While things might look appealing behind a desk, taking a walk determines the reality.
There's a Japanese phrase detectives use - "taking a Gemba walk". Gemba is a word that means the "real place", and a "gemba walk" is a chance to walk the crime scene. The actual place something occurs. For architects, a gemba walk would be walking away from the desk and blueprints and going to the actual job site for first-hand knowledge. For corporate managers, it would be walking the production floor. For school leaders, it is walking around the building, classrooms, and community.
School leaders know the importance of conducting walk-arounds and see the benefits in being visible in the school and community. But, many leaders have not established the proper purpose, environment, and steps in implementing real walk arounds.

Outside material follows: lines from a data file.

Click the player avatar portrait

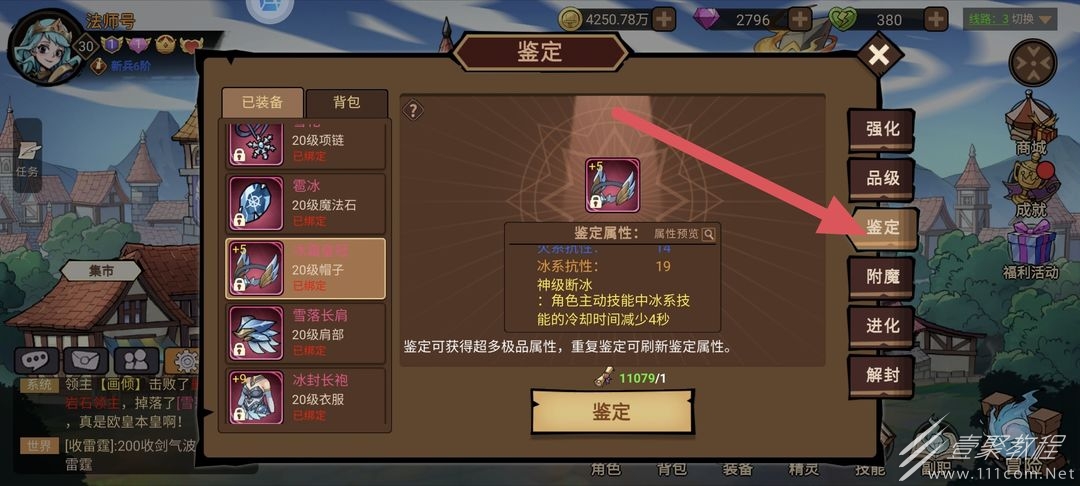point(45,48)
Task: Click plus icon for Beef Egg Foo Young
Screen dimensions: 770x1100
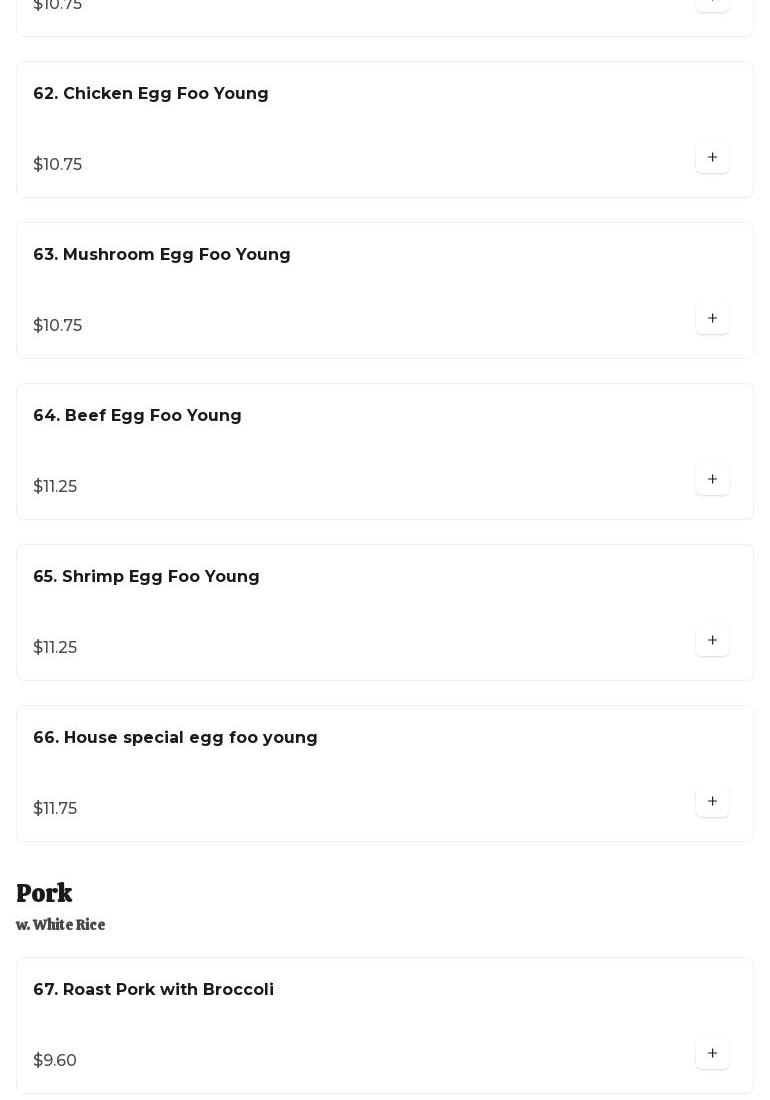Action: 712,479
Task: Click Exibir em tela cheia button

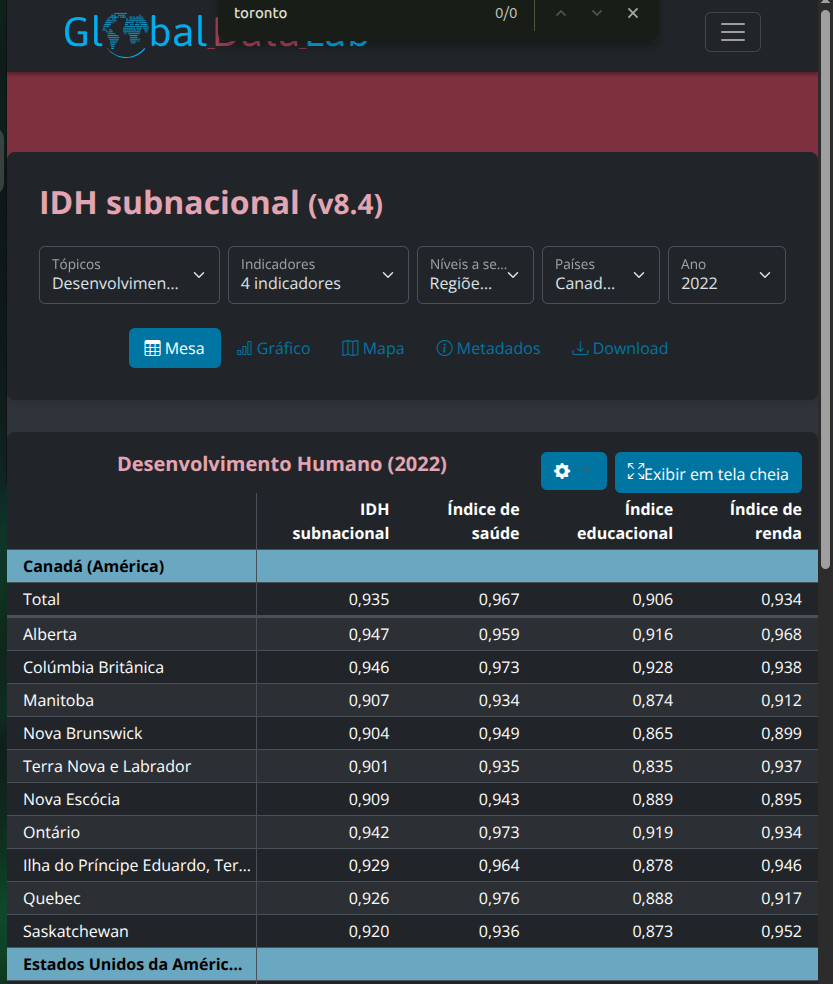Action: (708, 473)
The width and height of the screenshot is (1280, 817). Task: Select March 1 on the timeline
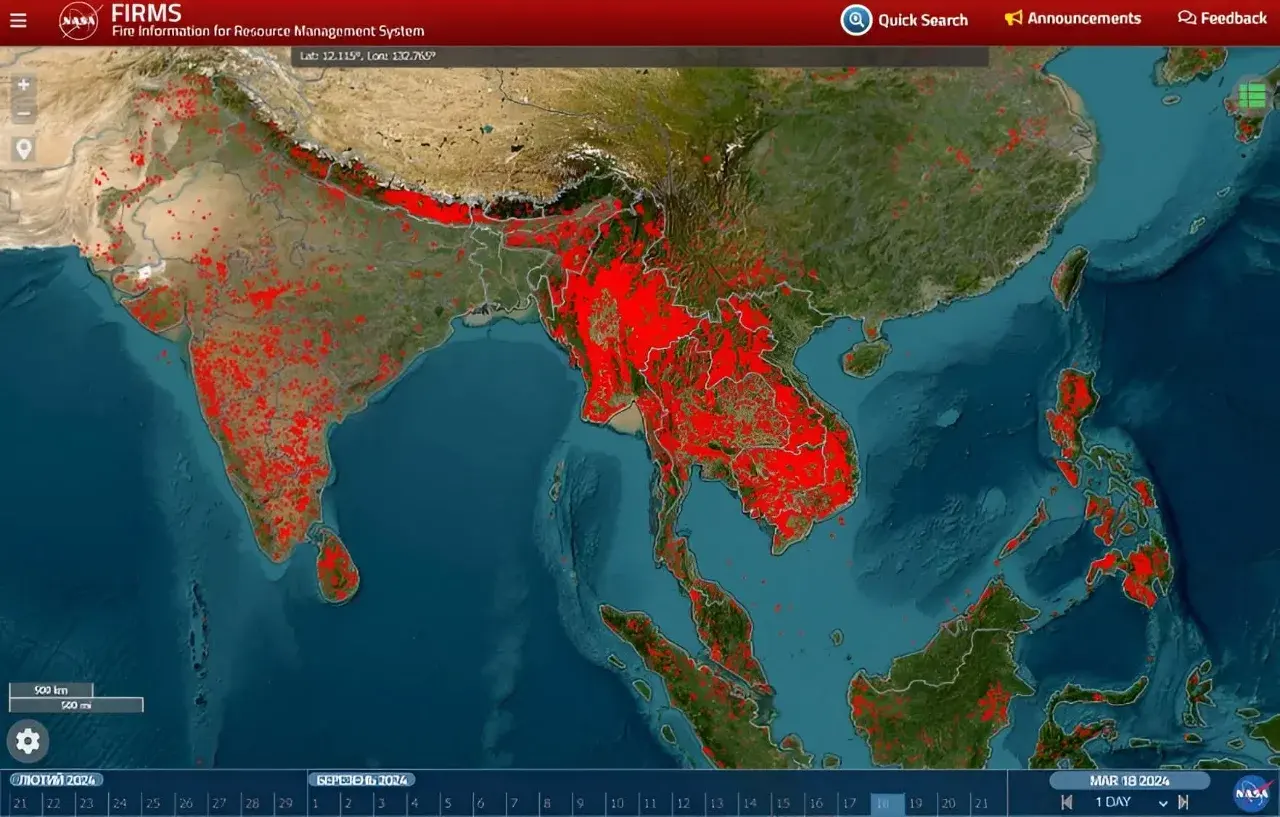pyautogui.click(x=315, y=803)
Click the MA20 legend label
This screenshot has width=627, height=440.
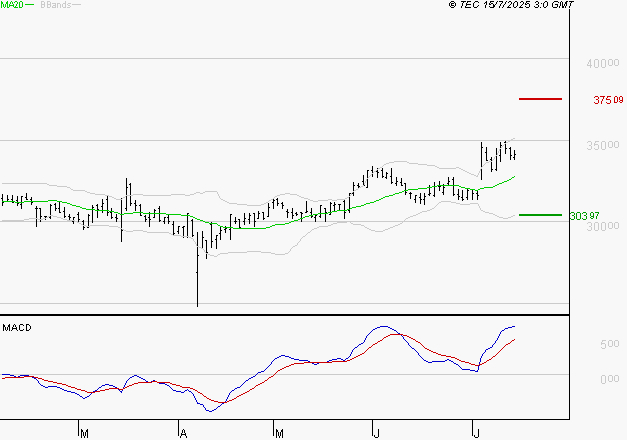pos(12,5)
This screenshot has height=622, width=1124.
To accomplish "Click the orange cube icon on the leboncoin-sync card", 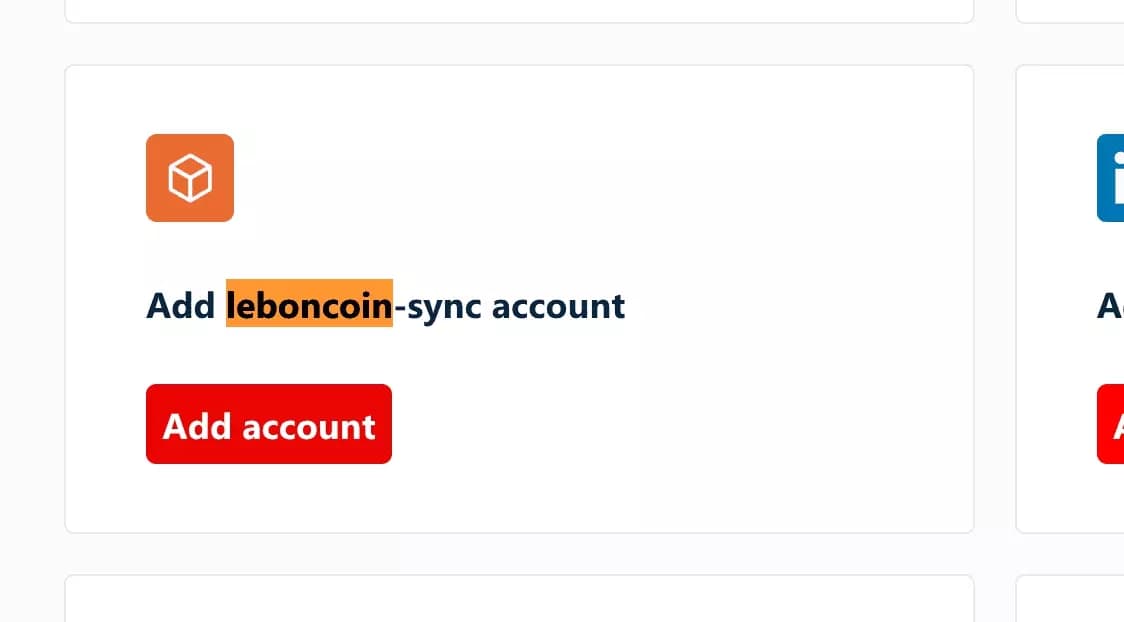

Here are 5 Strategies In "Taking a Proper Gemba Walk":
- Let Others Know Why You Are There. Introduce yourself and explain why you are there - to observe and gather feedback on how you can help make things better for them. While some may assume good intentions, others may not. If it's not clear, people will be anxious and mistrust can be built. Share at a staff meeting or an email that you will be doing it, and that it's your chance to see how things are functioning so you can make it better.
- Spend Time. In observing what really happens, you have to invest time. Make frequent visits and stay for a while. The goal is to blend in, so you can observe "business as usual". I remember going in to the woods to spot deer. They don't come out right away; not until you blend in and are quiet. That's when the magic happens.
- Lead with Questions. Like a detective, lead with questions. Don't fall in to a trap of making assumptions. Find ways to look below the surface at a practice or why something is done. A few great question to constantly ask yourself:
- Why they do what they do, and why do they do it that way?
- What is the goal in what they are trying to accomplish?
- What is preventing them from doing the real work?
- How can I help?
- Involve Others. The worst thing to do is ask no questions, make no comments, and provide no feedback. Realize that your presence will make others uneasy and create questions. Instead, talk with others throughout the walk, without disrupting the environment, and provide feedback.
- Fight the Urge. Fight the urge to fix things on the spot. If it is dangerous, by all means address it. But, consider this as an opportunity for you to be transparent, build trust, and observe. The goal is to find system needs; not play gotcha. If you are perceived as looking only for problems, trust will be lost and a false community will be built.
As a final note, approach your Gemba Walk as an opportunity to learn and be a more informed, effective leader. Don't just walk through to check a box or make a quota. Don't treat this like a walk-by or walk around. Have a defined plan and list of "look-fors". Use it as an opportunity to model behavior by picking up trash, greeting students and staff, and smiling. So, as you plan your goal of being out more, consider the strategies necessary for taking a proper gemba walk!